Dataset entries

+ + + +

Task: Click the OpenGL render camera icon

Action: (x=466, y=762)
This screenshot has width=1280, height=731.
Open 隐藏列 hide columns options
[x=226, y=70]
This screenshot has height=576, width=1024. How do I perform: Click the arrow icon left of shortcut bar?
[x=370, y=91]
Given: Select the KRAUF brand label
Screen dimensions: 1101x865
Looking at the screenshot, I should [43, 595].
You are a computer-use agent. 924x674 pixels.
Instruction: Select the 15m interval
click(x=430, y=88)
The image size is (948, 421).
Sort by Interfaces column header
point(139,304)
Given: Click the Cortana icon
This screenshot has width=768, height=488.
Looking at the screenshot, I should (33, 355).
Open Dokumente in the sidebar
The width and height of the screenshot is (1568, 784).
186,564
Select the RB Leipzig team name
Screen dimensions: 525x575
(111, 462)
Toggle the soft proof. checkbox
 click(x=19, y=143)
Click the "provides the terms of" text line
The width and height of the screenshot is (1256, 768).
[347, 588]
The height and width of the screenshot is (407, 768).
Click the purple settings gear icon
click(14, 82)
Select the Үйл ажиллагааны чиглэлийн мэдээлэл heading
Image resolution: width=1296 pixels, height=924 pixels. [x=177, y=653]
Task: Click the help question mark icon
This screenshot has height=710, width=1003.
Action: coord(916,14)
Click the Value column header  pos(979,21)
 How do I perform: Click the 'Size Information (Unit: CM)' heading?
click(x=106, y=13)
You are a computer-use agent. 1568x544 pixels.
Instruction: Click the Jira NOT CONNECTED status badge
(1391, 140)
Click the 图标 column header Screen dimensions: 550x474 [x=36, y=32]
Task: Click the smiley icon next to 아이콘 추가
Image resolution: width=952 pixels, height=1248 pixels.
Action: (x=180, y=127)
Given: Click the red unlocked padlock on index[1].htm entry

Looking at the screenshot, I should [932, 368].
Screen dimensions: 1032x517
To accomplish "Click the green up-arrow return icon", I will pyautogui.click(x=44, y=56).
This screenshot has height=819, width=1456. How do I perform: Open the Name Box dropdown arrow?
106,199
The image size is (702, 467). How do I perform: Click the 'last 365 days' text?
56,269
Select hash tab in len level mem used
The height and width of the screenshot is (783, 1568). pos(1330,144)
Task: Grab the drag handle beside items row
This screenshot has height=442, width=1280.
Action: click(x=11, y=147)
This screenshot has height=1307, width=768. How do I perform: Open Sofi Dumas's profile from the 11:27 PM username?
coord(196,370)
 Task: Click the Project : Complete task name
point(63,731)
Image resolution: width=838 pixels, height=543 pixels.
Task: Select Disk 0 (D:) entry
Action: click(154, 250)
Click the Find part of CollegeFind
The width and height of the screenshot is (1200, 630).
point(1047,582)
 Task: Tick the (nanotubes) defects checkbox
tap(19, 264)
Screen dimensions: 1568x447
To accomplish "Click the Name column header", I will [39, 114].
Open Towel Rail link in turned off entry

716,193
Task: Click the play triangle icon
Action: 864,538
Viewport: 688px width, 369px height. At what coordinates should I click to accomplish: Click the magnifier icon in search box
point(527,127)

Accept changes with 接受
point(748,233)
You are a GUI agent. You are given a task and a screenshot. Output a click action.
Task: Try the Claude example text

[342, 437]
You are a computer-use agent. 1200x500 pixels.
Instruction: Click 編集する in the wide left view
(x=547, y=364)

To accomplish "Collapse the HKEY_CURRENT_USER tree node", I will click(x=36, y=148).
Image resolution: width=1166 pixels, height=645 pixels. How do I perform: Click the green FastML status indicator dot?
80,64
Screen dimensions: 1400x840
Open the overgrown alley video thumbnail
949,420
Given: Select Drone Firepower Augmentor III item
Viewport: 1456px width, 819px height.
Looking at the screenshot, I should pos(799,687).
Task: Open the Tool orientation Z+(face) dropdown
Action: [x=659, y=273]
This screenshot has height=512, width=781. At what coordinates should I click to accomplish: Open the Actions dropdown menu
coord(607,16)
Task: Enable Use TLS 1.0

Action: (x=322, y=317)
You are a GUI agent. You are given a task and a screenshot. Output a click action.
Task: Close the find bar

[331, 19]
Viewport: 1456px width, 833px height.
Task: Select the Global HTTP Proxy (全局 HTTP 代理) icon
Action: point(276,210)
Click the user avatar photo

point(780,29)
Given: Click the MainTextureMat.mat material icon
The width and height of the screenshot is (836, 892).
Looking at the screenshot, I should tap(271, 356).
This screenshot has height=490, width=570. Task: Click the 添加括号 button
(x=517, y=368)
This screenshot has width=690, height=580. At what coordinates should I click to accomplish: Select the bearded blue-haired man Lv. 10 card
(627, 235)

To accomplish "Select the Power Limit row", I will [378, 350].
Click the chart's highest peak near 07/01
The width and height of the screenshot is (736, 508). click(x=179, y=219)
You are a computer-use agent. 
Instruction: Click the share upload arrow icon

+ + + +

• Problem to work on: Repeat every line of the listing above word for word, from the first entry through the last.

• Exercise result:
Task: Click the OpenGL render camera icon

Action: (x=466, y=762)
This screenshot has width=1280, height=731.
Open 隐藏列 hide columns options
[x=226, y=70]
This screenshot has height=576, width=1024. How do I perform: Click the arrow icon left of shortcut bar?
[x=370, y=91]
Given: Select the KRAUF brand label
Screen dimensions: 1101x865
Looking at the screenshot, I should [43, 595].
You are a computer-use agent. 924x674 pixels.
Instruction: Select the 15m interval
click(x=430, y=88)
The image size is (948, 421).
Sort by Interfaces column header
point(139,304)
Given: Click the Cortana icon
This screenshot has width=768, height=488.
Looking at the screenshot, I should (33, 355).
Open Dokumente in the sidebar
The width and height of the screenshot is (1568, 784).
186,564
Select the RB Leipzig team name
Screen dimensions: 525x575
(111, 462)
Toggle the soft proof. checkbox
 click(x=19, y=143)
Click the "provides the terms of" text line
The width and height of the screenshot is (1256, 768).
[347, 588]
The height and width of the screenshot is (407, 768).
Click the purple settings gear icon
click(14, 82)
Select the Үйл ажиллагааны чиглэлийн мэдээлэл heading
Image resolution: width=1296 pixels, height=924 pixels. [x=177, y=653]
Task: Click the help question mark icon
This screenshot has height=710, width=1003.
Action: coord(916,14)
Click the Value column header  pos(979,21)
 How do I perform: Click the 'Size Information (Unit: CM)' heading?
click(x=106, y=13)
You are a computer-use agent. 1568x544 pixels.
Instruction: Click the Jira NOT CONNECTED status badge
(1391, 140)
Click the 图标 column header Screen dimensions: 550x474 [x=36, y=32]
Task: Click the smiley icon next to 아이콘 추가
Image resolution: width=952 pixels, height=1248 pixels.
Action: (x=180, y=127)
Given: Click the red unlocked padlock on index[1].htm entry

Looking at the screenshot, I should [932, 368].
Screen dimensions: 1032x517
To accomplish "Click the green up-arrow return icon", I will pyautogui.click(x=44, y=56).
This screenshot has height=819, width=1456. How do I perform: Open the Name Box dropdown arrow?
106,199
The image size is (702, 467). How do I perform: Click the 'last 365 days' text?
56,269
Select hash tab in len level mem used
The height and width of the screenshot is (783, 1568). pos(1330,144)
Task: Grab the drag handle beside items row
This screenshot has height=442, width=1280.
Action: click(x=11, y=147)
This screenshot has height=1307, width=768. How do I perform: Open Sofi Dumas's profile from the 11:27 PM username?
coord(196,370)
 Task: Click the Project : Complete task name
point(63,731)
Image resolution: width=838 pixels, height=543 pixels.
Task: Select Disk 0 (D:) entry
Action: click(154, 250)
Click the Find part of CollegeFind
The width and height of the screenshot is (1200, 630).
point(1047,582)
 Task: Tick the (nanotubes) defects checkbox
tap(19, 264)
Screen dimensions: 1568x447
To accomplish "Click the Name column header", I will [39, 114].
Open Towel Rail link in turned off entry

716,193
Task: Click the play triangle icon
Action: 864,538
Viewport: 688px width, 369px height. At what coordinates should I click to accomplish: Click the magnifier icon in search box
point(527,127)

Accept changes with 接受
point(748,233)
You are a GUI agent. You are given a task and a screenshot. Output a click action.
Task: Try the Claude example text

[342, 437]
You are a computer-use agent. 1200x500 pixels.
Instruction: Click 編集する in the wide left view
(x=547, y=364)

To accomplish "Collapse the HKEY_CURRENT_USER tree node", I will click(x=36, y=148).
Image resolution: width=1166 pixels, height=645 pixels. How do I perform: Click the green FastML status indicator dot?
80,64
Screen dimensions: 1400x840
Open the overgrown alley video thumbnail
949,420
Given: Select Drone Firepower Augmentor III item
Viewport: 1456px width, 819px height.
Looking at the screenshot, I should pos(799,687).
Task: Open the Tool orientation Z+(face) dropdown
Action: [x=659, y=273]
This screenshot has height=512, width=781. At what coordinates should I click to accomplish: Open the Actions dropdown menu
coord(607,16)
Task: Enable Use TLS 1.0

Action: (x=322, y=317)
You are a GUI agent. You are given a task and a screenshot. Output a click action.
Task: Close the find bar

[331, 19]
Viewport: 1456px width, 833px height.
Task: Select the Global HTTP Proxy (全局 HTTP 代理) icon
Action: point(276,210)
Click the user avatar photo

point(780,29)
Given: Click the MainTextureMat.mat material icon
The width and height of the screenshot is (836, 892).
Looking at the screenshot, I should tap(271, 356).
This screenshot has height=490, width=570. Task: Click the 添加括号 button
(x=517, y=368)
This screenshot has width=690, height=580. At what coordinates should I click to accomplish: Select the bearded blue-haired man Lv. 10 card
(627, 235)

To accomplish "Select the Power Limit row", I will [378, 350].
Click the chart's highest peak near 07/01
The width and height of the screenshot is (736, 508). click(x=179, y=219)
You are a computer-use agent. 
Instruction: Click the share upload arrow icon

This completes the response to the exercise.